Anyway, after raiding a draft office and burning a pile of draft cards, Tim and his cohorts wind up fleeing the law. Some of them don’t make it. Hawk, having seen Tim’s picture at the protest in the paper, calls Marcus to arrange to have Tim hide out in his cabin. Marcus is living with his ailing father and it’s genuinely disappointing to see that he and Frankie are not together at this time. One of the pleasant surprises of the earlier episodes was the discovery that they were still together 35 years after the Cozy Corner. Given how relentlessly tragic Tim’s and Hawk’s lives have become, it provided a nice sense of balance to have a satisfying queer love story. Right now, they’re just another couple of wounded gays in a story with too many of them. Despite what the story might suggest, queer people of this time were capable of forging bonds and, if the bonds weren’t permanent, moving on and forging new ones. We weren’t all tragically pining away for distant lovers for decades at a time.

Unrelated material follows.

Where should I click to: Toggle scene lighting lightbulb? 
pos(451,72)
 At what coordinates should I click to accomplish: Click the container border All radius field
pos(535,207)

Speaking of which, Hawk puts Tim up in his cabin and doesn’t attempt to change the situation even when his family shows up to spend the weekend at the main house. He’s so wrapped up in himself (and so clearly thrilled to see Tim again) that he immediately pushes him for sex. He winds up jerking off with him and then getting treated to the full force of his self-loathing. The hotness of their earlier sex replaced now by this desperate, furtive, shame-filled thing. Eventually, Lucy and Tim come face to face, as we all knew they would at some point. He is mortified to have his own “sin” exposed and she is more than a little revolted by the frantic criminal in her home. Before he leaves, she tells him that she burned the letter he wrote to Hawk all those years before. “He never saw it.” In a weird way, this felt as much like penance as it did vindictiveness. She clearly wanted to hurt Tim in that moment, but we got the sense she also understood how heartbroken a figure he us and tried to offer an explanation for her part in it. Hawk tries to reconcile with his angry, depressed son, who tries to tell his father just how much he’s hurting, but Hawk hasn’t learned a single lesson in all of these years, so instead he downplays his own son’s pain and tries to heal him with a hug. ‘We’re all going to be fine,” he says, echoing Lucy’s words to her father the night before he killed himself. This tragic family is about to get even more tragic.